▶ [Exercise requirements]
Please find every line below that includes "will" and report how many there are. Nothing else is needed.

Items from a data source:
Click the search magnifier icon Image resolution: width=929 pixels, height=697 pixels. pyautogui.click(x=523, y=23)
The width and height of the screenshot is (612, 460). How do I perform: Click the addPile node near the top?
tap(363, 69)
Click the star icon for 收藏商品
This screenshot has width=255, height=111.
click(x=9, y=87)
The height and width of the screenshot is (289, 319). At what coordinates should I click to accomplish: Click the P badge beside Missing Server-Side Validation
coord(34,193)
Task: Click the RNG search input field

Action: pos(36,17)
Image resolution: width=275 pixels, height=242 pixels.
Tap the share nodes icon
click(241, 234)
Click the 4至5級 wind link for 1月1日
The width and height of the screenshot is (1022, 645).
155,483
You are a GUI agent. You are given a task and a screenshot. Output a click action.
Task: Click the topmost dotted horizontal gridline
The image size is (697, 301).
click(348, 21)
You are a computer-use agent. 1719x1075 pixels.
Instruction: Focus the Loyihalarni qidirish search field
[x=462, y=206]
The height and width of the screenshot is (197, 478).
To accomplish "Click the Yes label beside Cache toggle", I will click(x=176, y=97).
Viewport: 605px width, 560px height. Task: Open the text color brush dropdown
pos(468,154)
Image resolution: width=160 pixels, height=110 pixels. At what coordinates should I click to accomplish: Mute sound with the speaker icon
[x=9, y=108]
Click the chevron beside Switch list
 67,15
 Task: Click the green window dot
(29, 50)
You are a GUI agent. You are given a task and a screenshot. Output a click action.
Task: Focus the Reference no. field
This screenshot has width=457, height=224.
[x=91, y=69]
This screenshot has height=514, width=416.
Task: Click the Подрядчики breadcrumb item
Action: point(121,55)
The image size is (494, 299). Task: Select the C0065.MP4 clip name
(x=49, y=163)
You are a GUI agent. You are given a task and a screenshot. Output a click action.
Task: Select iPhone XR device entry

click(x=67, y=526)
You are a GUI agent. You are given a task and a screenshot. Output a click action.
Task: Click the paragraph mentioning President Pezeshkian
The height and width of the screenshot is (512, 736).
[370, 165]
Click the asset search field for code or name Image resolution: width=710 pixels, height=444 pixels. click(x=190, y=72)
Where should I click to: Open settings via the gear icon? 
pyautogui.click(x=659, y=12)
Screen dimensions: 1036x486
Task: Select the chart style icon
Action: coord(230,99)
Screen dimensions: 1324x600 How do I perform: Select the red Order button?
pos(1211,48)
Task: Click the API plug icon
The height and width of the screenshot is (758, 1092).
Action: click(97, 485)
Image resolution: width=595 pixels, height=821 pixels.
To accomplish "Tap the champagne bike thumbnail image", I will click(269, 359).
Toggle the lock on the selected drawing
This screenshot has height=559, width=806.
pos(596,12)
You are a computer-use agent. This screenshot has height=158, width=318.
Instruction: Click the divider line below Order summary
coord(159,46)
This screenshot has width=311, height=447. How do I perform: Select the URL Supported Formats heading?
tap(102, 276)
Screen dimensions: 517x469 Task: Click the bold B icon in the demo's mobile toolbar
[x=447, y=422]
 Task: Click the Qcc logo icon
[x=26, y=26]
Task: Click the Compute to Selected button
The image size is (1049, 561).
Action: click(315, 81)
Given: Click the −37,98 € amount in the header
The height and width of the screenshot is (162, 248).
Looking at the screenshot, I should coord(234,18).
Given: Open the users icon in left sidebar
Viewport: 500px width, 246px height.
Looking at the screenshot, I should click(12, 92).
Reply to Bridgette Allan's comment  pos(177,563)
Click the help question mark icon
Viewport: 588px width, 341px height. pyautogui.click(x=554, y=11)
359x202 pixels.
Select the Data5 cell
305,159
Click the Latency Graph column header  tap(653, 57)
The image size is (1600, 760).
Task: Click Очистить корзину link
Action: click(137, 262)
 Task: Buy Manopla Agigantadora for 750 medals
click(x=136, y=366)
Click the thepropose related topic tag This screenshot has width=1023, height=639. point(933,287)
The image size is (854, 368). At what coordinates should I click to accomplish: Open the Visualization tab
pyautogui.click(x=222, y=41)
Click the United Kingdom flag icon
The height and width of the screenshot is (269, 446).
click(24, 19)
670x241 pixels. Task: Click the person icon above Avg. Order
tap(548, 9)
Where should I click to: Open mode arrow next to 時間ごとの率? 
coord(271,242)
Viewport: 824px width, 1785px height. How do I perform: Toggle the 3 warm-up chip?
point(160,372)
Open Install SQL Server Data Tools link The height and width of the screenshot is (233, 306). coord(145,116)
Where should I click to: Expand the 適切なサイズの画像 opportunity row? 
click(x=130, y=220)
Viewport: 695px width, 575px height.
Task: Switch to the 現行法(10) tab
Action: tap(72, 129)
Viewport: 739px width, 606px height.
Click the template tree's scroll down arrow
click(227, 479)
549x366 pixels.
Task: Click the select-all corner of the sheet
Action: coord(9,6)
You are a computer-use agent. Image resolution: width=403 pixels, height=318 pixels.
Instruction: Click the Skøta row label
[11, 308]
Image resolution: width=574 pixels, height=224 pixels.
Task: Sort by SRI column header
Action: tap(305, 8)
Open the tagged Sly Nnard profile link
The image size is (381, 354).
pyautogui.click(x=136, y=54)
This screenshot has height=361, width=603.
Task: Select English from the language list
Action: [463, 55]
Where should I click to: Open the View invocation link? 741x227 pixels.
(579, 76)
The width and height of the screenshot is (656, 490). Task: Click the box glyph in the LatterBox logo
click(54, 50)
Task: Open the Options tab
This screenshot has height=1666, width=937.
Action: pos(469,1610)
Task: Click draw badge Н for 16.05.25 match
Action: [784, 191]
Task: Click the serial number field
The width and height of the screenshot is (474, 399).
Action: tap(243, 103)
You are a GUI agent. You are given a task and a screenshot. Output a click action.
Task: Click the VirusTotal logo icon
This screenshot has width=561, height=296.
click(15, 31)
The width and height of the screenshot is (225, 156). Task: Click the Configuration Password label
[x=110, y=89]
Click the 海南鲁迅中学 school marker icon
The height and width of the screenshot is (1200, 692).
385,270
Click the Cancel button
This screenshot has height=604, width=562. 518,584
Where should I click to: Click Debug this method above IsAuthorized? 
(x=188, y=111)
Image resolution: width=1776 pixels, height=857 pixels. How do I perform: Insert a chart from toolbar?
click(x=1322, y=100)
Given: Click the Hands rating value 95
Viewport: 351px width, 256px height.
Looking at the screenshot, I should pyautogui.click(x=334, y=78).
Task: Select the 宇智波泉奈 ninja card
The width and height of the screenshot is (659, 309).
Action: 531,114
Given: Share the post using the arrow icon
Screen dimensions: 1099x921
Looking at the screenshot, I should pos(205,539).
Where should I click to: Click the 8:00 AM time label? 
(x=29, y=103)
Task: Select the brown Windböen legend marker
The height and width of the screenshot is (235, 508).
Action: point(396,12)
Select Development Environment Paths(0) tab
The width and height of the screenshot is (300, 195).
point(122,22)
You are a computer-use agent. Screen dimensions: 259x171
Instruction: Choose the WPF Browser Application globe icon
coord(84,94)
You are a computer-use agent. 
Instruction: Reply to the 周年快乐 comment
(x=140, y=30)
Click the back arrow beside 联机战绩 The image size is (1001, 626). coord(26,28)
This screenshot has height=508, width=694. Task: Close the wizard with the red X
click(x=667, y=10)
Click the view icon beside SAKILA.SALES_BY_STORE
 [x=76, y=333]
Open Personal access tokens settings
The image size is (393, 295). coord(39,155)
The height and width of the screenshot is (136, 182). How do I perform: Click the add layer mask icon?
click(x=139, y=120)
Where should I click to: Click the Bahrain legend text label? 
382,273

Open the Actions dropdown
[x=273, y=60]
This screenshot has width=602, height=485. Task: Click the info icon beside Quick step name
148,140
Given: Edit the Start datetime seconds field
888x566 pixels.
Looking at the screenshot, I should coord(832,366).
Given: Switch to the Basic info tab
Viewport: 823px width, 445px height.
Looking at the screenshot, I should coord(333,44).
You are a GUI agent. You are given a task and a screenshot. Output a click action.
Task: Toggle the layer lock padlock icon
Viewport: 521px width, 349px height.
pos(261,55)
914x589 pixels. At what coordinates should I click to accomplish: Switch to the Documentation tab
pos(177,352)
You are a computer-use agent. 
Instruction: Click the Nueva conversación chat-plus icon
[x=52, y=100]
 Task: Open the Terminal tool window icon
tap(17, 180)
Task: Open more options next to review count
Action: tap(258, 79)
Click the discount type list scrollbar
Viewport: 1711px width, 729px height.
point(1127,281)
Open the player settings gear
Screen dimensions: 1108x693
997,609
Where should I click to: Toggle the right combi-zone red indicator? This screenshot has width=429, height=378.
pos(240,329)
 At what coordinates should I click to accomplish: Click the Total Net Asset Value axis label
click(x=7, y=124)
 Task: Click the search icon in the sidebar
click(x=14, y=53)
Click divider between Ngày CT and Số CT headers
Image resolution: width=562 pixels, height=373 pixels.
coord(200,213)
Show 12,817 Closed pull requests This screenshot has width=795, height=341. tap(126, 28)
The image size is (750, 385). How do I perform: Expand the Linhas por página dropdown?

▶ [Exercise solution]
2